# riding in the rain?



## jeri534 (Feb 19, 2008)

How is it riding in the rain? This is my first season and I have to day off tomorrow and I plan to go riding by myself, Ive never ridden in the rain, anything I should prepare for, dress differently?

thanks


----------



## Guest (Mar 10, 2008)

As mentioned before, all your clothes that you thought where waterproof, turn out not to be waterproof. Bring an extra change. If the ski patrol hears thunder, they will close the resort immediately.

On the other hand it's a good time to try out more dangerous things because nobody is around and the snow is stickier.


----------



## PaoloSmythe (Aug 19, 2007)

bare in mind the expression:

a bad day on the hill is better than the best day in the office!

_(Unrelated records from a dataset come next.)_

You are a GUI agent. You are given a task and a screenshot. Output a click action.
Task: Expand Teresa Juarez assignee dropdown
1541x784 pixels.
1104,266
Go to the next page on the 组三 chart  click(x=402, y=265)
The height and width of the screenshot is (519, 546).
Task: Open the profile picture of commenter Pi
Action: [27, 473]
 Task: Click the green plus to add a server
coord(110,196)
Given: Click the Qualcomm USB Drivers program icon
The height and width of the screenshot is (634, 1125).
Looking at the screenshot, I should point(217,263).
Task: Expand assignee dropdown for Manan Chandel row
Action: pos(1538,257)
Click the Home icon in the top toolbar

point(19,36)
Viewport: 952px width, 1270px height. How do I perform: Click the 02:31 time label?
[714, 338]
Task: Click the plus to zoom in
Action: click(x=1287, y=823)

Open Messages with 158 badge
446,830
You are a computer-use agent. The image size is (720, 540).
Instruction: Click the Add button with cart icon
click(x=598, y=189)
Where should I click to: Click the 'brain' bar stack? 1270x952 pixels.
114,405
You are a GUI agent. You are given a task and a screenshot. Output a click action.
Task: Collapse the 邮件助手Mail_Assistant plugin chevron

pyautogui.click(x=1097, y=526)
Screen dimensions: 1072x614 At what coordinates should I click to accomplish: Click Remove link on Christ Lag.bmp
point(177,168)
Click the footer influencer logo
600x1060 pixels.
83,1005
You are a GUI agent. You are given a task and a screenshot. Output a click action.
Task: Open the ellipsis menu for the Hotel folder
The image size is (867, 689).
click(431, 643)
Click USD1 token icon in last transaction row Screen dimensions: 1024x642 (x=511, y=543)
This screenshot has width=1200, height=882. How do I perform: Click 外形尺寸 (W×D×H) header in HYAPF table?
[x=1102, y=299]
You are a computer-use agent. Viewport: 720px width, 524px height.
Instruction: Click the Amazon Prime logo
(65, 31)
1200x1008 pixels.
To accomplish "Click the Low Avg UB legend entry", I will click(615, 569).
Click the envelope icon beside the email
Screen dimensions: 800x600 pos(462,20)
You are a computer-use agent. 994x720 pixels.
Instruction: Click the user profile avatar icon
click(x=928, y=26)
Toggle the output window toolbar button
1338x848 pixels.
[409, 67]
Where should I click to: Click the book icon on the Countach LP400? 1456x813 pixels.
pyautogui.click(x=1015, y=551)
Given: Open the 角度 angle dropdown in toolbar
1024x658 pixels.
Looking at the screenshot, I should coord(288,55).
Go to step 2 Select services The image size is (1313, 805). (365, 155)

rain might make you soggy; but being soggy makes you tuff

if nothing else, it will scare away the skiers and fair weather riders and so fewer lift lines and a hill to yourself!


----------



## Guest (Mar 10, 2008)

i rode in pouring rain on saturday in killington, vermont. it was a really good time but it does beat you down alot quicker.
you have to stay out riding if you go in and rest you probably will not come back out.


----------



## Guest (Mar 11, 2008)

I went to a tiny Mt. and it was raining and freezing rain, it was awsome beucase all the old people and little kids that cant take the cold left the Mt. real early and was no line and you didnt have to watch out for anyone on the slopes.


----------